Figure 9-21. If you’d like to put some zip into this photo by coloring the hat, the Color Replacement tool is one way to do it. Although the sampled color used was a dark teal green, the Color Replacement tool in Hue mode brushes on a pale, vivid aqua instead. If you wanted to make the hat the intense dark teal of the sampled color, you should use a different method instead, like adding a Hue/Saturation Adjustment layer (page 336).
Using the Color Replacement tool is straightforward:
Pick the color to use as a replacement.
Elements uses the current Foreground color as the replacement color. To change colors, click the Foreground color square in the Tools panel and then choose a new hue from the Color Picker.
Activate the Color Replacement tool and pick a brush size.
Click the Brush tool in the Tools panel or press B and then choose the Color Replacement tool from the pop-out menu. For this tool, you usually want a fairly large brush, as shown in Figure 9-21. (See Chapter 12 to learn all about brushes.)

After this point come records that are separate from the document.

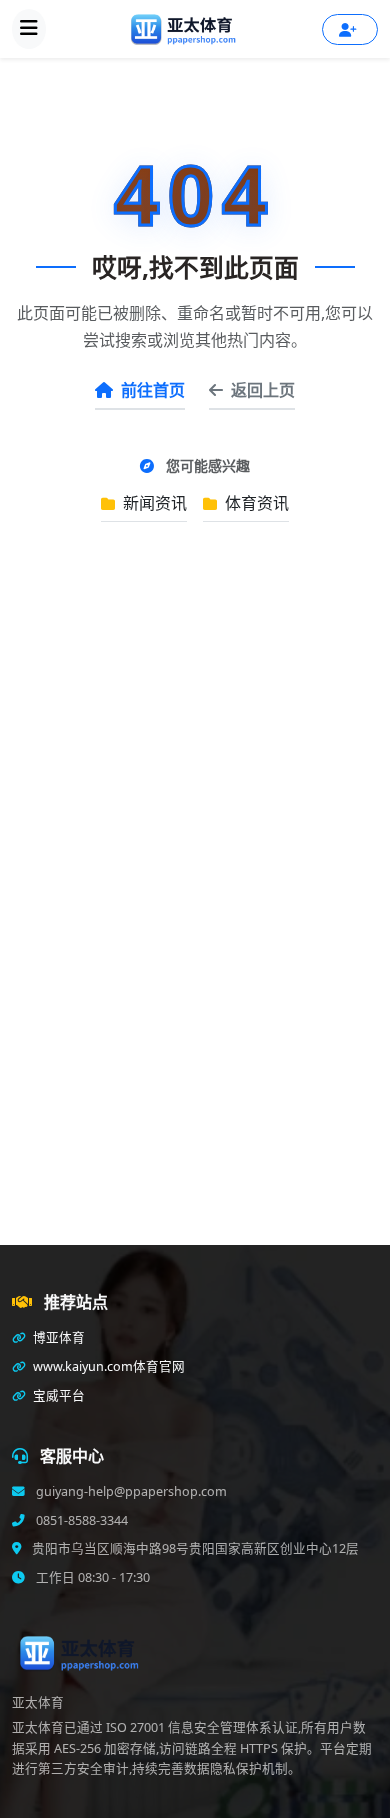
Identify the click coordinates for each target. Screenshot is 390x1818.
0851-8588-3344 (80, 1520)
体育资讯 (255, 503)
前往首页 (153, 390)
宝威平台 (57, 1395)
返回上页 (263, 390)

Click or drag in your photo to change the color.
Elements targets the color that’s under the crosshairs in the center of the brush cursor. So in Figure 9-21, for example, keeping the crosshairs inside the hat ensures that only the hat changes.
You may want to use the Color Replacement tool on a duplicate layer (Ctrl+J/⌘-J) so you can adjust the layer’s opacity to control the effect.
The Options bar settings make a big difference in the way this tool works:
Brush options. These settings (size, hardness, angle, and so on) are the same as for any brush. See Chapter 12 for more about brushes.
Mode. This controls the tool’s blend mode (Blend Mode). Generally you’ll want to choose Color or Hue, although you can get some funky special effects with Saturation.
Limits. This setting tells Elements which areas of your photo to look at when it searches for color. Contiguous means it only targets areas that touch each other. Discontiguous means the tool changes all the places it finds a color—regardless of whether they’re touching.
Tolerance. This is like the Magic Wand’s Tolerance setting: The higher the number, the more shades of color Elements changes. This setting is the key to getting good results with this tool.
Anti-alias. This setting smoothes the edges of the replacement color; it’s best to leave it turned on.